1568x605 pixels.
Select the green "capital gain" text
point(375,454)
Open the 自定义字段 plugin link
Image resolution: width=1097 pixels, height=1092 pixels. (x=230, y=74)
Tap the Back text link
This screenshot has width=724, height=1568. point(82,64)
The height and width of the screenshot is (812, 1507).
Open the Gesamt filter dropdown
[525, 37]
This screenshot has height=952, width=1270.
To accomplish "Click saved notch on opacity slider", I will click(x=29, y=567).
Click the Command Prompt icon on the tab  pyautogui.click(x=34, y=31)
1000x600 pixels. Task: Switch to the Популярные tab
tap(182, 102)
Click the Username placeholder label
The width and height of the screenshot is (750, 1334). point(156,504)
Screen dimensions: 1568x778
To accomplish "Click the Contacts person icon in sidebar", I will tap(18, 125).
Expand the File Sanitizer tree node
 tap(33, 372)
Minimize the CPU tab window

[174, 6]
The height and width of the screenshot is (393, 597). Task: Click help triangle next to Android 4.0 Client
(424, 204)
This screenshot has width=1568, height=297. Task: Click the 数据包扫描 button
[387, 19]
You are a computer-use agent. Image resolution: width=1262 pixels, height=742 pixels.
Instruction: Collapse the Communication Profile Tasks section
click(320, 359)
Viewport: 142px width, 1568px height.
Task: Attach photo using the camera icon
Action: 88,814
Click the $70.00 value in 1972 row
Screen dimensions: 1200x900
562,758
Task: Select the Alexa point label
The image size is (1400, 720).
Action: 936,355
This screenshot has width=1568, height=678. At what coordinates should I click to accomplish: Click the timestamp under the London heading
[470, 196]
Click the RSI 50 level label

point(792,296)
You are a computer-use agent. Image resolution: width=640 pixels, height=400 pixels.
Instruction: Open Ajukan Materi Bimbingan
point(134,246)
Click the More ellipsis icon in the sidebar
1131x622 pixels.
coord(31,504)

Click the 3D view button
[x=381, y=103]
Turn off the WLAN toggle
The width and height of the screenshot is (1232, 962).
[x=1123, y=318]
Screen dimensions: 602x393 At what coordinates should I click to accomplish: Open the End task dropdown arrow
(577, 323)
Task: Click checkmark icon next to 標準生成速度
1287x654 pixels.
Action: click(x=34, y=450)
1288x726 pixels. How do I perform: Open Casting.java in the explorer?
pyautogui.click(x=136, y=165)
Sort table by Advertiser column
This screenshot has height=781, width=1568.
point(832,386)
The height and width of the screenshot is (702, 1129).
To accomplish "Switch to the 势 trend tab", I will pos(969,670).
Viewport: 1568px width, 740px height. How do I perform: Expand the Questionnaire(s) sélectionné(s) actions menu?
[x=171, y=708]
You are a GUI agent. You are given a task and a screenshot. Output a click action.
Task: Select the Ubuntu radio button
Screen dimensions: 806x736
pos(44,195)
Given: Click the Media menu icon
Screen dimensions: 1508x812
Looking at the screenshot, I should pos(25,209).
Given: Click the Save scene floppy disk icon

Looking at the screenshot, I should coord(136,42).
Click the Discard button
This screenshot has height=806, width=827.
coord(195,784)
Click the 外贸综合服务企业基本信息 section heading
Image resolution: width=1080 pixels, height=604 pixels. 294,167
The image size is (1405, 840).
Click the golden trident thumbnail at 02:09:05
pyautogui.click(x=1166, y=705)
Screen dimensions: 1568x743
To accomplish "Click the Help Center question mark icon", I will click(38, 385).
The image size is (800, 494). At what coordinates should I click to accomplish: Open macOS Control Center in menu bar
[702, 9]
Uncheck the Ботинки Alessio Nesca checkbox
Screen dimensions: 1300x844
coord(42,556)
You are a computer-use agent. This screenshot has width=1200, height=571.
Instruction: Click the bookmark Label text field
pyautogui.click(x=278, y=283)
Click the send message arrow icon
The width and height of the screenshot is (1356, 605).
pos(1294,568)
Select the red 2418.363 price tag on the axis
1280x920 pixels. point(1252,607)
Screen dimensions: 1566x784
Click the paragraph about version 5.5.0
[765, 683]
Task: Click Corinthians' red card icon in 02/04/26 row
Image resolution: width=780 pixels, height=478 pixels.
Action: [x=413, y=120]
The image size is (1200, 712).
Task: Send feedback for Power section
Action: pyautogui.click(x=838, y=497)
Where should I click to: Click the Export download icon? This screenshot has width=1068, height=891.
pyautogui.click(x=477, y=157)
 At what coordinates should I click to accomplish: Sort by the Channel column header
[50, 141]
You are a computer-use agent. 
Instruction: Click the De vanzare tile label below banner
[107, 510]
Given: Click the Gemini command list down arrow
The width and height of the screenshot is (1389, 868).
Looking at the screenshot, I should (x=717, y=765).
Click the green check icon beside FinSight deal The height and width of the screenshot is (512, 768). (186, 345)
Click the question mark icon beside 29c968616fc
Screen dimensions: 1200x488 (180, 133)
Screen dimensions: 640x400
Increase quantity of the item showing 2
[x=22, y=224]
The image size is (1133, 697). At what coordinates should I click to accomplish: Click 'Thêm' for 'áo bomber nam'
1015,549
********
EXERCISE DETAILS
Write out all the entries again with "Username" swapped for "Password" and everything else unchanged.

SOLUTION TO THE EXERCISE
1568x605 pixels.
Select the green "capital gain" text
point(375,454)
Open the 自定义字段 plugin link
Image resolution: width=1097 pixels, height=1092 pixels. (x=230, y=74)
Tap the Back text link
This screenshot has width=724, height=1568. point(82,64)
The height and width of the screenshot is (812, 1507).
Open the Gesamt filter dropdown
[525, 37]
This screenshot has height=952, width=1270.
To accomplish "Click saved notch on opacity slider", I will click(x=29, y=567).
Click the Command Prompt icon on the tab  pyautogui.click(x=34, y=31)
1000x600 pixels. Task: Switch to the Популярные tab
tap(182, 102)
Click the Password placeholder label
The width and height of the screenshot is (750, 1334). point(156,504)
Screen dimensions: 1568x778
To accomplish "Click the Contacts person icon in sidebar", I will tap(18, 125).
Expand the File Sanitizer tree node
 tap(33, 372)
Minimize the CPU tab window

[174, 6]
The height and width of the screenshot is (393, 597). Task: Click help triangle next to Android 4.0 Client
(424, 204)
This screenshot has width=1568, height=297. Task: Click the 数据包扫描 button
[387, 19]
You are a computer-use agent. Image resolution: width=1262 pixels, height=742 pixels.
Instruction: Collapse the Communication Profile Tasks section
click(320, 359)
Viewport: 142px width, 1568px height.
Task: Attach photo using the camera icon
Action: 88,814
Click the $70.00 value in 1972 row
Screen dimensions: 1200x900
562,758
Task: Select the Alexa point label
The image size is (1400, 720).
Action: 936,355
This screenshot has width=1568, height=678. At what coordinates should I click to accomplish: Click the timestamp under the London heading
[470, 196]
Click the RSI 50 level label

point(792,296)
You are a computer-use agent. Image resolution: width=640 pixels, height=400 pixels.
Instruction: Open Ajukan Materi Bimbingan
point(134,246)
Click the More ellipsis icon in the sidebar
1131x622 pixels.
coord(31,504)

Click the 3D view button
[x=381, y=103]
Turn off the WLAN toggle
The width and height of the screenshot is (1232, 962).
[x=1123, y=318]
Screen dimensions: 602x393 At what coordinates should I click to accomplish: Open the End task dropdown arrow
(577, 323)
Task: Click checkmark icon next to 標準生成速度
1287x654 pixels.
Action: click(x=34, y=450)
1288x726 pixels. How do I perform: Open Casting.java in the explorer?
pyautogui.click(x=136, y=165)
Sort table by Advertiser column
This screenshot has height=781, width=1568.
point(832,386)
The height and width of the screenshot is (702, 1129).
To accomplish "Switch to the 势 trend tab", I will pos(969,670).
Viewport: 1568px width, 740px height. How do I perform: Expand the Questionnaire(s) sélectionné(s) actions menu?
[x=171, y=708]
You are a GUI agent. You are given a task and a screenshot. Output a click action.
Task: Select the Ubuntu radio button
Screen dimensions: 806x736
pos(44,195)
Given: Click the Media menu icon
Screen dimensions: 1508x812
Looking at the screenshot, I should pos(25,209).
Given: Click the Save scene floppy disk icon

Looking at the screenshot, I should coord(136,42).
Click the Discard button
This screenshot has height=806, width=827.
coord(195,784)
Click the 外贸综合服务企业基本信息 section heading
Image resolution: width=1080 pixels, height=604 pixels. 294,167
The image size is (1405, 840).
Click the golden trident thumbnail at 02:09:05
pyautogui.click(x=1166, y=705)
Screen dimensions: 1568x743
To accomplish "Click the Help Center question mark icon", I will click(38, 385).
The image size is (800, 494). At what coordinates should I click to accomplish: Open macOS Control Center in menu bar
[702, 9]
Uncheck the Ботинки Alessio Nesca checkbox
Screen dimensions: 1300x844
coord(42,556)
You are a computer-use agent. This screenshot has width=1200, height=571.
Instruction: Click the bookmark Label text field
pyautogui.click(x=278, y=283)
Click the send message arrow icon
The width and height of the screenshot is (1356, 605).
pos(1294,568)
Select the red 2418.363 price tag on the axis
1280x920 pixels. point(1252,607)
Screen dimensions: 1566x784
Click the paragraph about version 5.5.0
[765, 683]
Task: Click Corinthians' red card icon in 02/04/26 row
Image resolution: width=780 pixels, height=478 pixels.
Action: [x=413, y=120]
The image size is (1200, 712).
Task: Send feedback for Power section
Action: pyautogui.click(x=838, y=497)
Where should I click to: Click the Export download icon? This screenshot has width=1068, height=891.
pyautogui.click(x=477, y=157)
 At what coordinates should I click to accomplish: Sort by the Channel column header
[50, 141]
You are a computer-use agent. 
Instruction: Click the De vanzare tile label below banner
[107, 510]
Given: Click the Gemini command list down arrow
The width and height of the screenshot is (1389, 868).
Looking at the screenshot, I should (x=717, y=765).
Click the green check icon beside FinSight deal The height and width of the screenshot is (512, 768). (186, 345)
Click the question mark icon beside 29c968616fc
Screen dimensions: 1200x488 (180, 133)
Screen dimensions: 640x400
Increase quantity of the item showing 2
[x=22, y=224]
The image size is (1133, 697). At what coordinates should I click to accomplish: Click 'Thêm' for 'áo bomber nam'
1015,549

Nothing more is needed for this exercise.